Dataset records:
*** Begin section ***

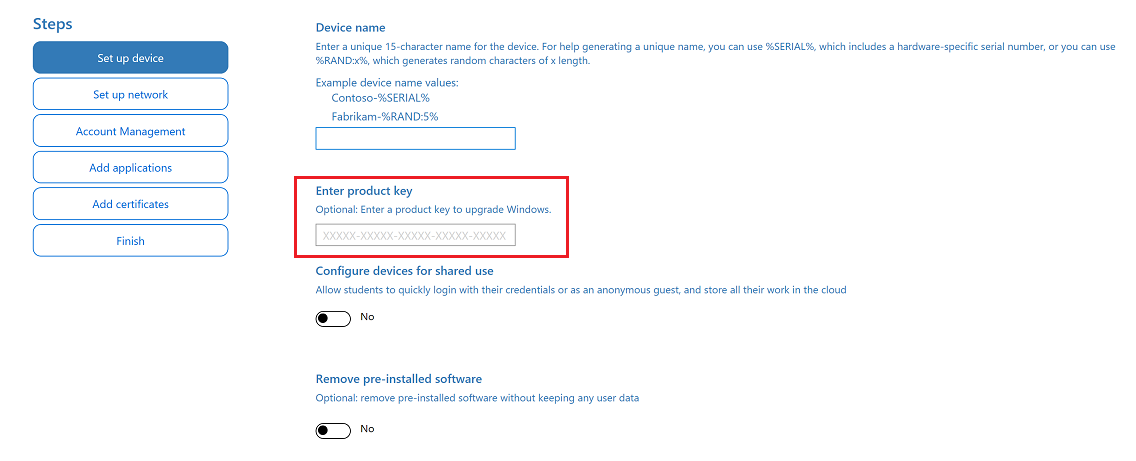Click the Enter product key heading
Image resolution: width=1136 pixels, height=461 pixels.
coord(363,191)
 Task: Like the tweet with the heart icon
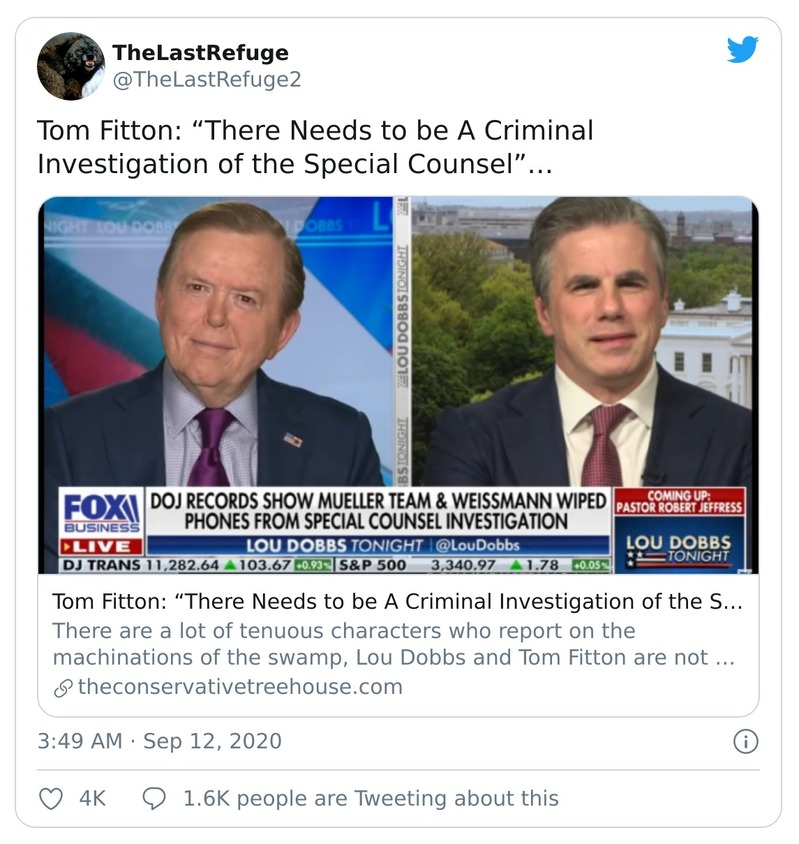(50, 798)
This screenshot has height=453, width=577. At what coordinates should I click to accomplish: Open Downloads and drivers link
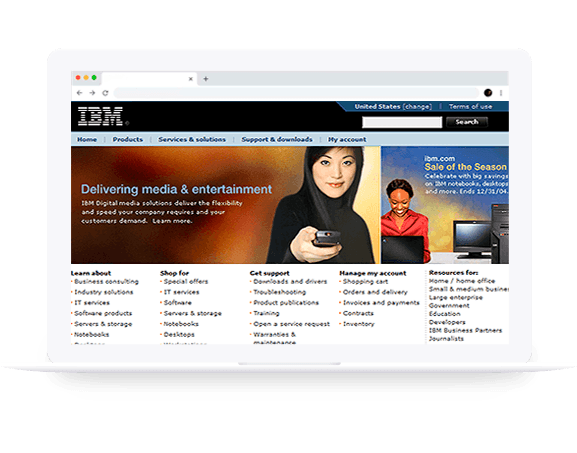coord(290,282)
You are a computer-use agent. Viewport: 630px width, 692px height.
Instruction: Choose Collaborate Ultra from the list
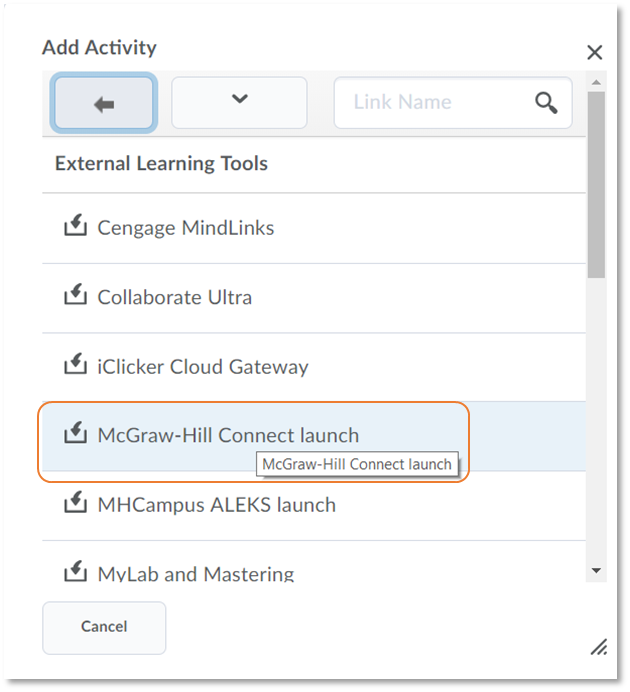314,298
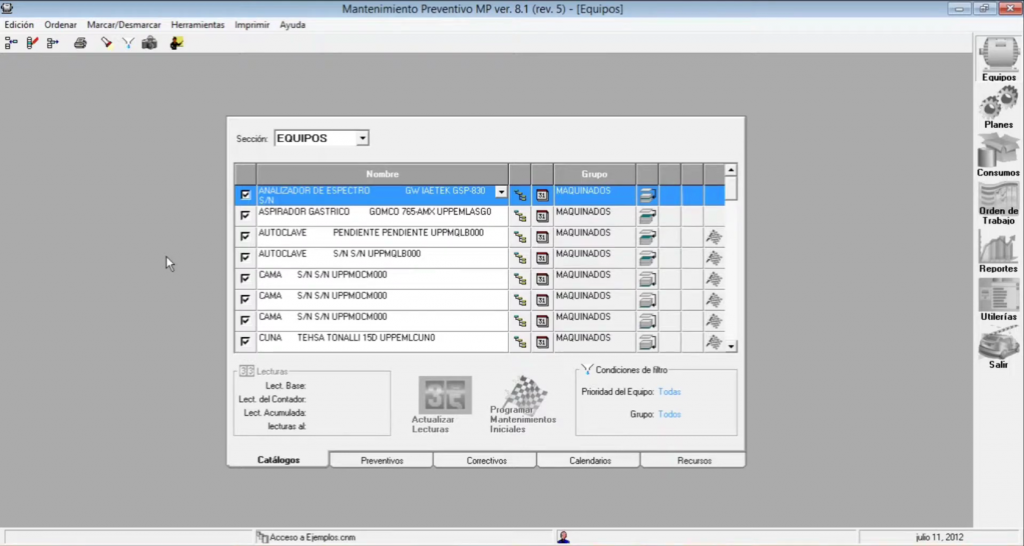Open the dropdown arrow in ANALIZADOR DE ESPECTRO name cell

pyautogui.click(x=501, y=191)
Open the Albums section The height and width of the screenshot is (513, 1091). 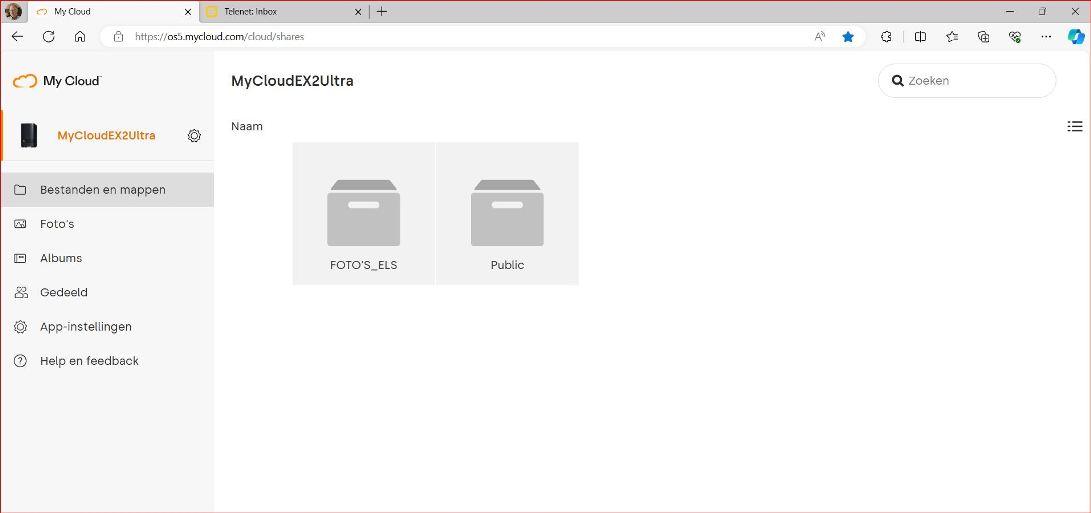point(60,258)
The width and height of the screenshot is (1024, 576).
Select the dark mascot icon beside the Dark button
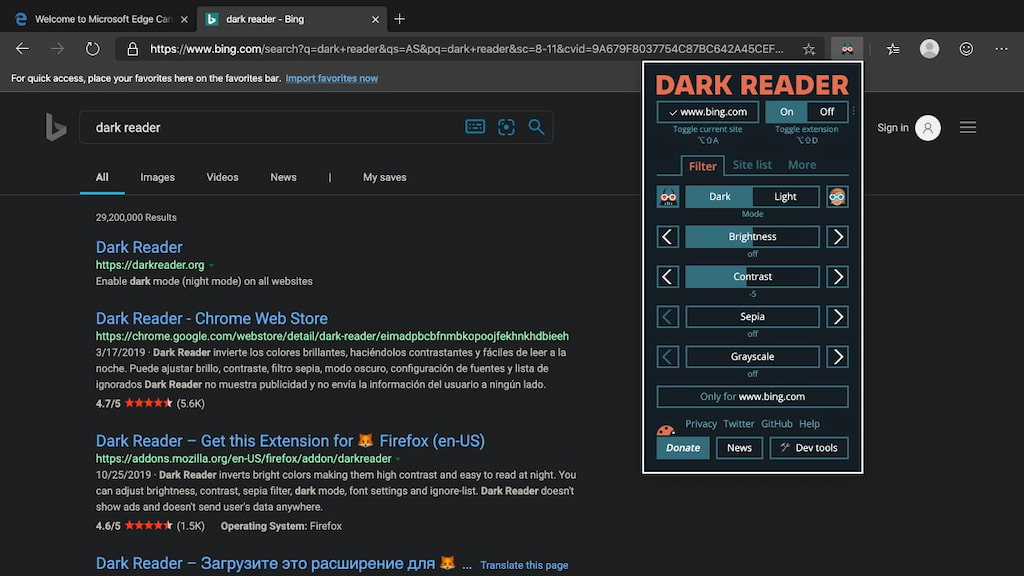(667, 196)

*** End section ***

**PROBLEM TO SOLVE**.
Give back exactly, and only, the lines from the one holding "Select the dark" through the last line of the entries, with every picture omitted.

**SOLUTION TO THIS TASK**.
Select the dark mascot icon beside the Dark button
(667, 196)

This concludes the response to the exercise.